Revenue Redistribution
Overview
Seneca redistributes protocol revenues to sSEN holders as real yield.
Revenue-sharing includes:
Trading tax (WETH)
Borrow fees
Interest accrued by open positions
Protocol share of liquidation fees.
Breakdown
Borrowing fees and interest rates vary by Chamber. Fees for high-demand Chambers are typically higher.
Protocol revenue increases proportionally with TVL (interest accrued) and new positions (borrow fees).
The protocol receives 10% of total liquidation fees, with the rest charged by the users carrying out the liquidations. These fees are also incorporated into the fee-sharing structure.
Two percent of total trading volume is included in the revenue share as WETH via trading tax redistribution.
Fee-sharing
Users can stake their SEN tokens to gain access to revenue-sharing through sSEN.
sSEN can be redeemed for an increasing amount of SEN tokens. The growth rate is entirely determined by protocol revenue (real yield).
Revenues are converted to SEN and allocated to the sSEN staking contract. This process also determines additional buying pressure for SEN.
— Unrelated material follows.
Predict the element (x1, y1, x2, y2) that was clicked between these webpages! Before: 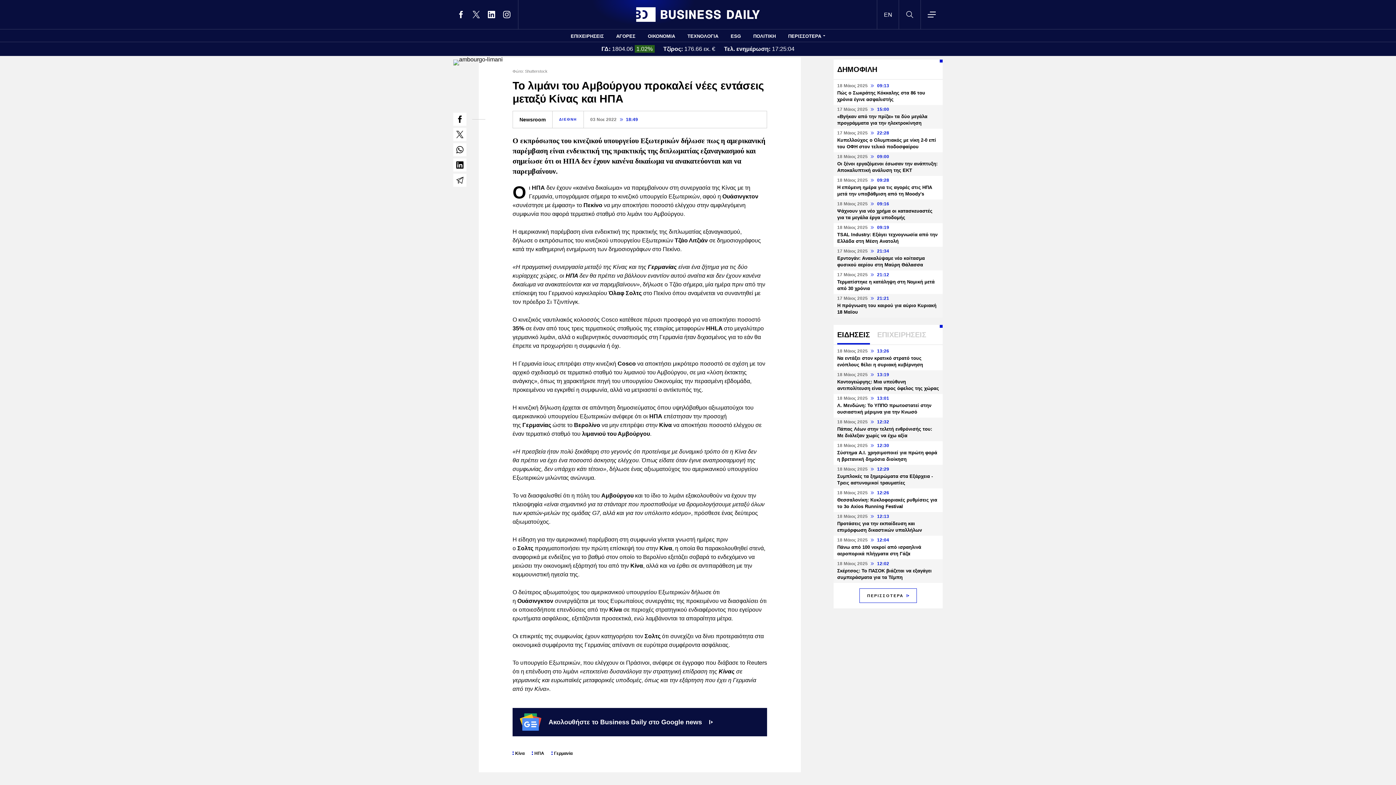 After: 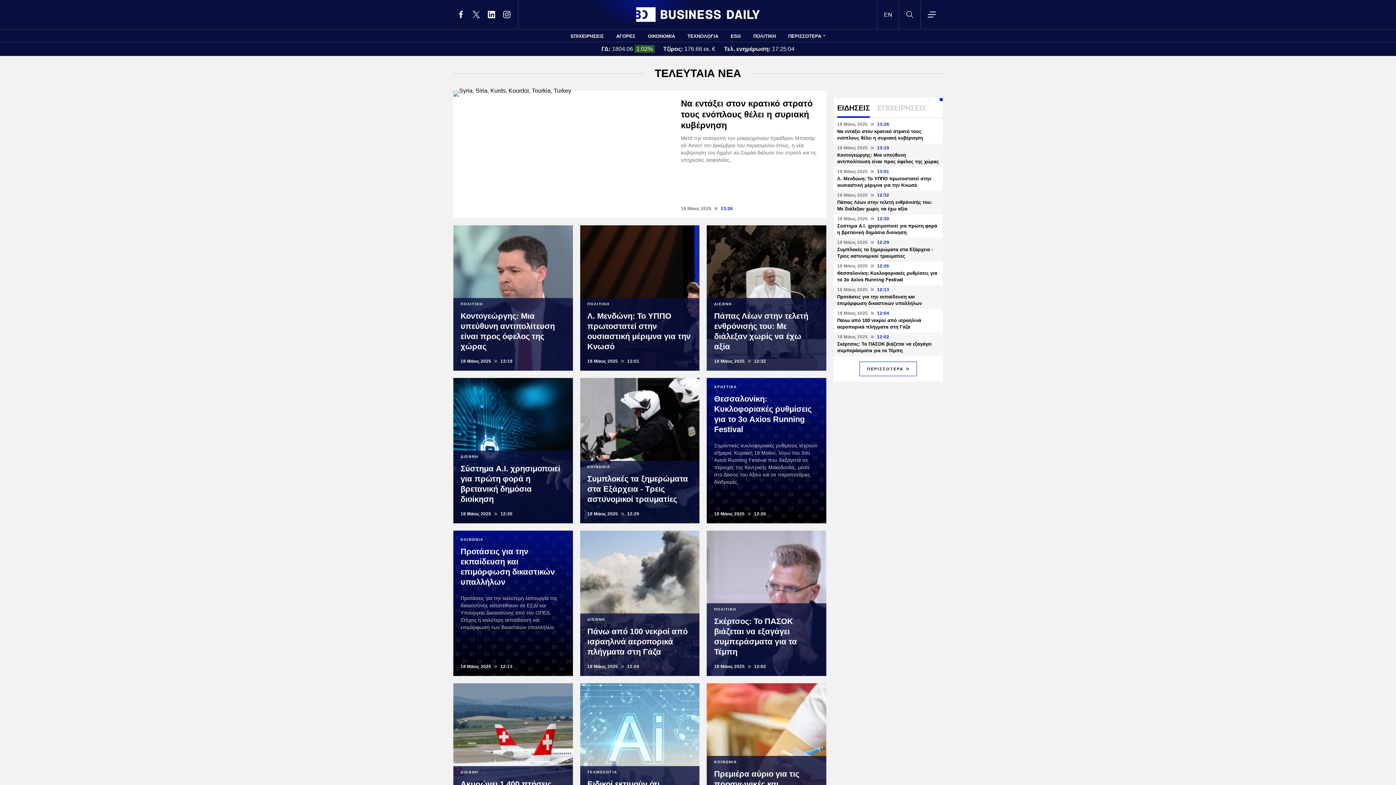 Action: label: ΠΕΡΙΣΣΟΤΕΡΑ  bbox: (859, 588, 916, 603)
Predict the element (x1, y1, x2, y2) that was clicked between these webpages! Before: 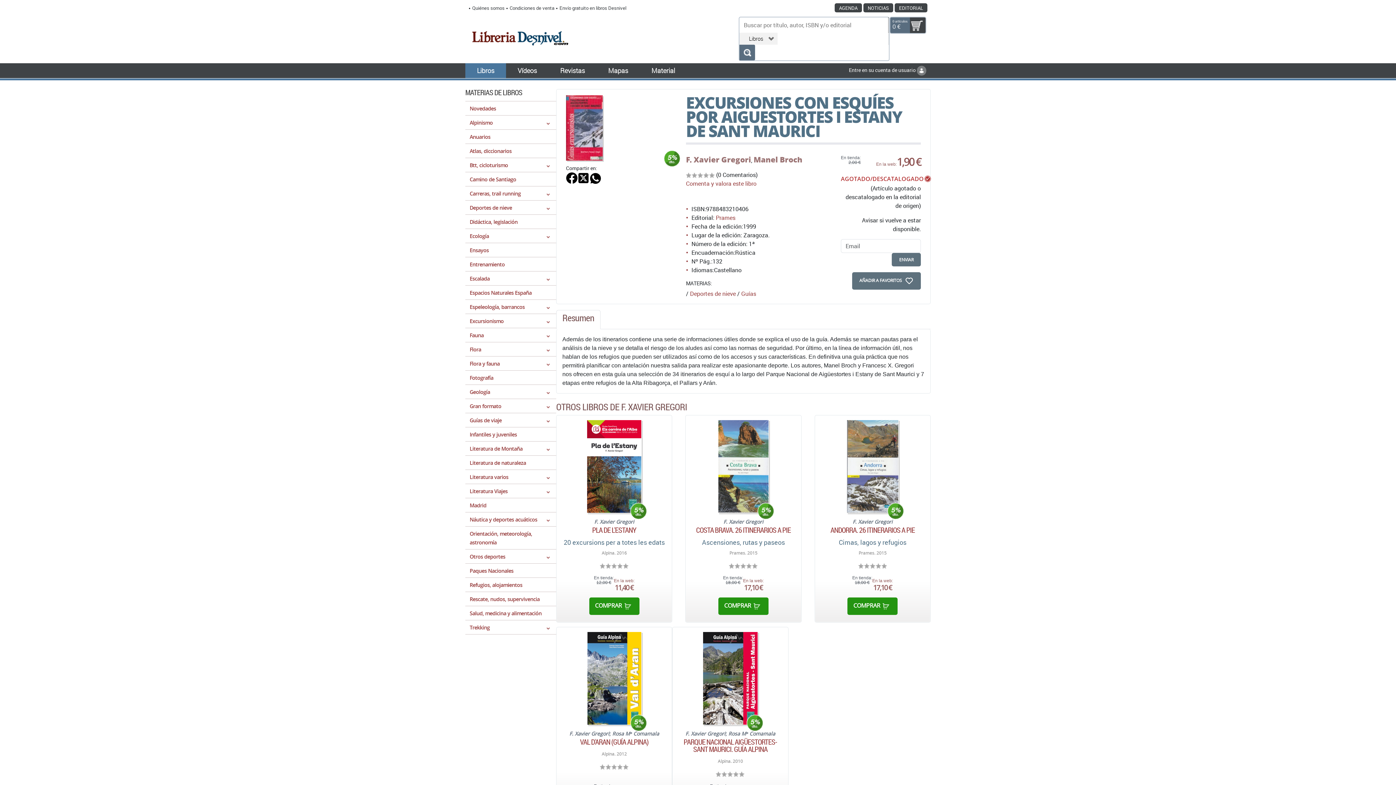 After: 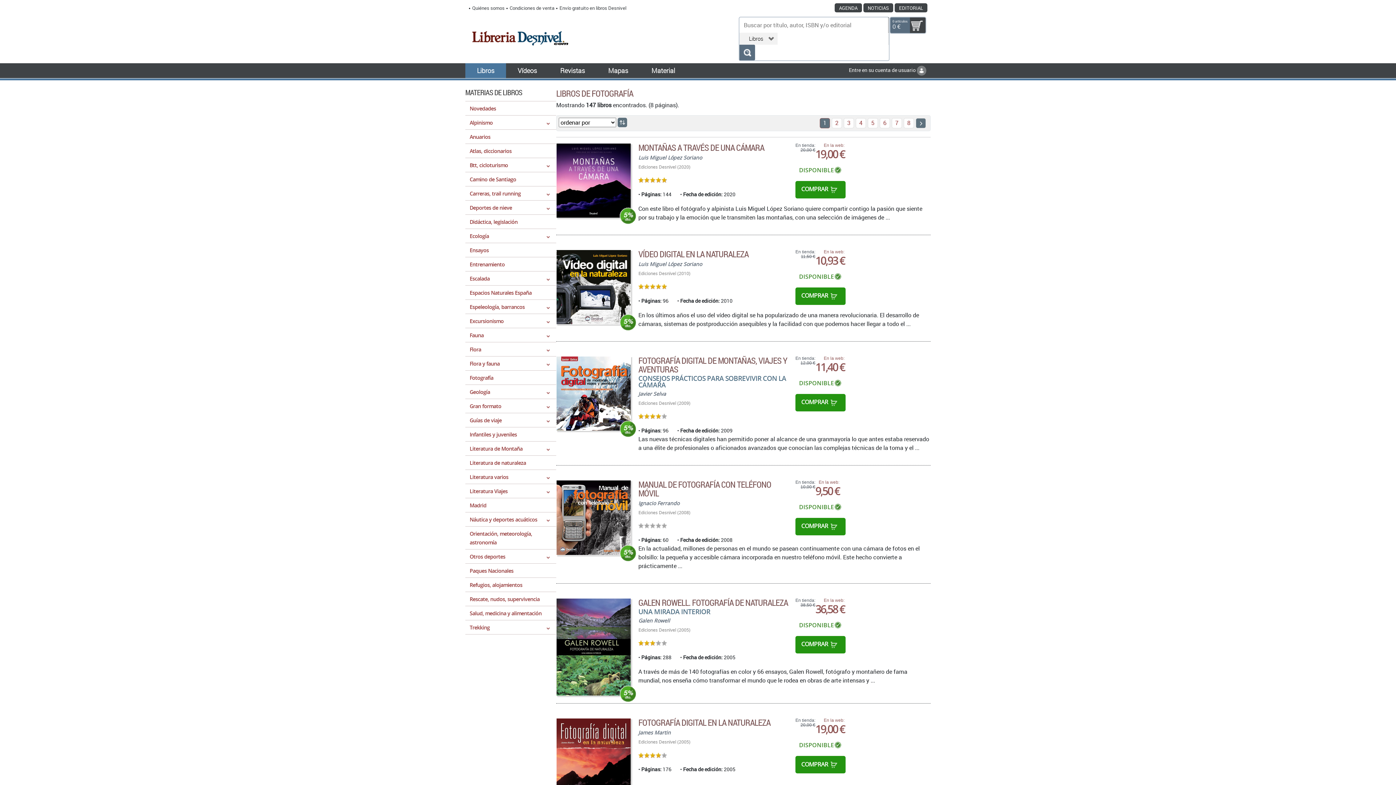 Action: label: Fotografía bbox: (469, 374, 493, 381)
Seneca does not require any direct incentives for CDP openings. The platform's growth proceeds independently from the native token's price, solely driven by market demand and senUSD liquidity depth.
Conversely, the platform's growth positively drives the demand for the native token, with SEN and sSEN becoming proportionally more appealing as protocol performance and revenues grow.
On the other hand, as the platform grows, the demand for SEN and sSEN may increase, making them correspondingly more desirable as protocol performance and revenues grow.
At a later date, sSEN holders will be able to collateralize their tokens in designated Chambers. They will be able to borrow senUSD or leverage their assets while their loan is self-repaying thanks to the growth in sSEN value.